In modern cases, the Minnesota Courts have not observed the distinction between an arbitration and an appraisal, see, e.g., David A. Brooks Ent. v. First Systems Agencies, 370 N.W.2d 434, 435 (Minn.App.1985); Beebout v. St. Paul Fire & Marine Ins. Co., 365 N.W.2d 271 (Minn.App. 1985), pet. for review denied, (Minn., May 31, 1985), and, accordingly, we conclude that the issue of whether the clause at issue should be styled as an "arbitration clause," or as an "appraisal clause," is an irrelevancy.

[8] This Status Report reveals that the Primary Insurers had deliberately refrained from engaging in damages discovery, and than they had complied with Lakehead's damage discovery requests subject to noted objections.

[9] In reaching this conclusion, we are mindful of Lakehead's concern that, because of the Primary Insurers' delay in bringing this Motion, Lakehead has been prejudiced by the Primary Insurers' resulting "use of discovery methods unavailable in arbitration * * *." Stifel Nicolaus & Co. v.
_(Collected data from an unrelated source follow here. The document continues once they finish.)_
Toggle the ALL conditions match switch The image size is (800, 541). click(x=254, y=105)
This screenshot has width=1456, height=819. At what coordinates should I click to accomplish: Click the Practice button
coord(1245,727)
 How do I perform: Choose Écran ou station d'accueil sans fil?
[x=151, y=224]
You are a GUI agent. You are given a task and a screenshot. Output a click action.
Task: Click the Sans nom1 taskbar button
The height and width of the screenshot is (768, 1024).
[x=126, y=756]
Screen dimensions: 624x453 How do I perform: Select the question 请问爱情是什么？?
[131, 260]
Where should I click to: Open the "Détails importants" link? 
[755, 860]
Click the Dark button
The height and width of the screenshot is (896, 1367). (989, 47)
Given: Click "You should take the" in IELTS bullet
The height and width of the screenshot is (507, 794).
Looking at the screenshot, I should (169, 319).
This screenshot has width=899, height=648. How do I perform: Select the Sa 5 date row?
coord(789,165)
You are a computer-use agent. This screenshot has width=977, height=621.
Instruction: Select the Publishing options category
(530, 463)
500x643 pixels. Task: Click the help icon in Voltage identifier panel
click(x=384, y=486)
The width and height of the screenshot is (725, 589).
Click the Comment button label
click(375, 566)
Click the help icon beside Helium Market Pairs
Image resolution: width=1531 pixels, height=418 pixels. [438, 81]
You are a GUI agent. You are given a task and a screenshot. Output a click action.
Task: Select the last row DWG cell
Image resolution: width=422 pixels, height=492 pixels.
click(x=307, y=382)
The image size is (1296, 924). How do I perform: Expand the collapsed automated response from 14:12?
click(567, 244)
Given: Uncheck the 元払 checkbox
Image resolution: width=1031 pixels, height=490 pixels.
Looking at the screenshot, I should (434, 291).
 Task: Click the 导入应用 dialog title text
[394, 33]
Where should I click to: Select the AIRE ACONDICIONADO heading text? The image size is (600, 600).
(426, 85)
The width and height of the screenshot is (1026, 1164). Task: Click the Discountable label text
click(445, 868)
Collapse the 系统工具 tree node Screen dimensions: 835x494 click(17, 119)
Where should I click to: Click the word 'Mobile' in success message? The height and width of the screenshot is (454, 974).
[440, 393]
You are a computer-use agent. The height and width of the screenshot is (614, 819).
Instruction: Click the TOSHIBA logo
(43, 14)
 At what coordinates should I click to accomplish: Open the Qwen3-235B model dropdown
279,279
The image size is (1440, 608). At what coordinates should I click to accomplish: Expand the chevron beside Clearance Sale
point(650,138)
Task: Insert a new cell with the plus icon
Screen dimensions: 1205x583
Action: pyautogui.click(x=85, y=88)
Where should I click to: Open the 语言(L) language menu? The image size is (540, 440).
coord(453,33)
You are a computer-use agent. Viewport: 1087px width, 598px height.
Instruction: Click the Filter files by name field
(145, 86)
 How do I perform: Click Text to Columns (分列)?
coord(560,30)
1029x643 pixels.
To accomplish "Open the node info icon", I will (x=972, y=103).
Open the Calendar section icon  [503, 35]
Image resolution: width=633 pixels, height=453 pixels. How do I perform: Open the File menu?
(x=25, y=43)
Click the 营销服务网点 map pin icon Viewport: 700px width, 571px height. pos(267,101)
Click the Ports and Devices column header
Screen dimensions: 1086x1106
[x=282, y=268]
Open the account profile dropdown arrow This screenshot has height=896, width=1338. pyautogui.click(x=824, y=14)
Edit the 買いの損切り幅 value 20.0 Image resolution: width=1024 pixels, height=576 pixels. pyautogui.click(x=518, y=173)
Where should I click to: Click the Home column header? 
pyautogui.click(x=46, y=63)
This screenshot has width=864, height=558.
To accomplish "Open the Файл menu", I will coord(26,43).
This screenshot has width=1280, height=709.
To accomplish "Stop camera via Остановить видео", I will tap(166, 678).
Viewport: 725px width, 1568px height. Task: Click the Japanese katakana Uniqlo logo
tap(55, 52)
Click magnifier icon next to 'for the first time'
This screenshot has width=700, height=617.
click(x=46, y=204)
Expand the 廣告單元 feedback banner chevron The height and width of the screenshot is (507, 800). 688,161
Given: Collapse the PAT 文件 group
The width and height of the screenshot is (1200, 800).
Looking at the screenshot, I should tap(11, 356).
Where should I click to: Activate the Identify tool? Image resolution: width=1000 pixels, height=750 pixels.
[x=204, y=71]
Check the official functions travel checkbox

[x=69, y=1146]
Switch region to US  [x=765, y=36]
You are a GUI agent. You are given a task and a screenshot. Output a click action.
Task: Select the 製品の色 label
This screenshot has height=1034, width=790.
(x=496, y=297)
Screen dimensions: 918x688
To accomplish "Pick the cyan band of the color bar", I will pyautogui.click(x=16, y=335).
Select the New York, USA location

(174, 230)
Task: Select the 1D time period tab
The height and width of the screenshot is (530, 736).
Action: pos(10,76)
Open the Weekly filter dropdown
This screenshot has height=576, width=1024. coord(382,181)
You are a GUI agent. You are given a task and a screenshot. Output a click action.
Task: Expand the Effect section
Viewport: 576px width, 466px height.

Freeman, 924 F.2d 157, 159 (8th Cir.1991). However, as we have noted, while the parties have engaged in damages discovery, this was accomplished in the face of the Primary Insurers' clearly expressed objection. Accordingly, we believe that the Primary Insurers' intention to file this Motion to Compel Arbitration could not have taken Lakehead by surprise, and Lakehead can claim no prejudice by the damages discovery that has occurred to date. Indeed, had Lakehead so chosen, it could have opposed the Primary Insurers' effort to make "use of discovery methods unavailable in arbitration[,]" by exercising its right to bring its own Motion to compel arbitration, or to seek a Protective Order. See, e.g., Itasca Paper Co. v. Niagara Fire Ins. Co., supra at 79, 427; Orient Ins. Co. v. Skellet Co., 28 F.2d 968, 969 (8th Cir.1928). Lakehead elected to do neither.

[10] Lastly, as a somewhat incidental argument, Lakehead argues that this Motion has been prematurely raised, because the Primary Insurers have not advanced their estimated computation as to the amount of damages which Lakehead has suffered as a result of its asserted business interruption. As a consequence, Lakehead urges that the parties have not "failed to agree" on a quantum of damages and, therefore, the preconditions for an umpiring of competing appraisals have not been fully satisfied. We find this argument to be unavailing for the arbitration of Lakehead's damages would not occur unless, and until, a threshold finding of liability on the issue of insurance coverage had first been resolved. Presumably, by then, the Primary Insurers will have reached a conclusion as to Lakehead's asserted damages, and the quantum of damages issue will have become ripe for arbitration.